SOURCE DATA.
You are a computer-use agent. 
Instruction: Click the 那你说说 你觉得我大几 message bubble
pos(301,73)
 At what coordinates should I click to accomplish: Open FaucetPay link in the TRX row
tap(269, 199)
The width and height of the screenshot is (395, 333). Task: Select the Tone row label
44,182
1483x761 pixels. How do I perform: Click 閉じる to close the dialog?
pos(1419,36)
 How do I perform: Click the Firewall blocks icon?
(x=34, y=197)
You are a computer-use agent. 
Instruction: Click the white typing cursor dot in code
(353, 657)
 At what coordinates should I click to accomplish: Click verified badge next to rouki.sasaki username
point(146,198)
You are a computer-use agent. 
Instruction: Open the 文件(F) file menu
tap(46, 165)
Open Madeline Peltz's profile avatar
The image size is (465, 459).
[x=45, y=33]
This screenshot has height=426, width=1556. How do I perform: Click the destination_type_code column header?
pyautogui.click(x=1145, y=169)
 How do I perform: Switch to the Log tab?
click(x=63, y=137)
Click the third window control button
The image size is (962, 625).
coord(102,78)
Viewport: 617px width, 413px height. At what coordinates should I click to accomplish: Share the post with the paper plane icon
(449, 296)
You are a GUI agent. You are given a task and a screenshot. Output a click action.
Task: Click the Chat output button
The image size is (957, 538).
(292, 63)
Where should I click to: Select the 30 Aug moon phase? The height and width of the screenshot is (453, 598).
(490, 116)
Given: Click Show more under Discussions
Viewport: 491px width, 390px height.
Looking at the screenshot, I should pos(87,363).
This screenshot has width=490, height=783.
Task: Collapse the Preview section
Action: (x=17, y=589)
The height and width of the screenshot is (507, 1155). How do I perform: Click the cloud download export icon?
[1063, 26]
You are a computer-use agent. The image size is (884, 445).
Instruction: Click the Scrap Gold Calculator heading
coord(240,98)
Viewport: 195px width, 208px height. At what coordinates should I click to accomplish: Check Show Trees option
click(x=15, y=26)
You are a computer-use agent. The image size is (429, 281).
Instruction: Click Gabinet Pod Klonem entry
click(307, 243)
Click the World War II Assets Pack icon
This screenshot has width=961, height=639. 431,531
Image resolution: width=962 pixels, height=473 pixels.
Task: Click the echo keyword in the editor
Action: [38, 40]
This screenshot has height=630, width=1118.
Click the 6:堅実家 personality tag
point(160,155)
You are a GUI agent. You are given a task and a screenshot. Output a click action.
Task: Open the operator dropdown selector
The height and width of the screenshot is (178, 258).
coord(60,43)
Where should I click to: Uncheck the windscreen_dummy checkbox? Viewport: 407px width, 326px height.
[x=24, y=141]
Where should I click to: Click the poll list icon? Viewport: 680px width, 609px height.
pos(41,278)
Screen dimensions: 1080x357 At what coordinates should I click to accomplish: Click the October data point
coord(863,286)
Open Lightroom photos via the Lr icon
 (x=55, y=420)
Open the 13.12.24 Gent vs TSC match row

PROBLEM TO WORK ON. Provide only the number of lines in the entries that hold the word "button".

EXERCISE RESULT. 2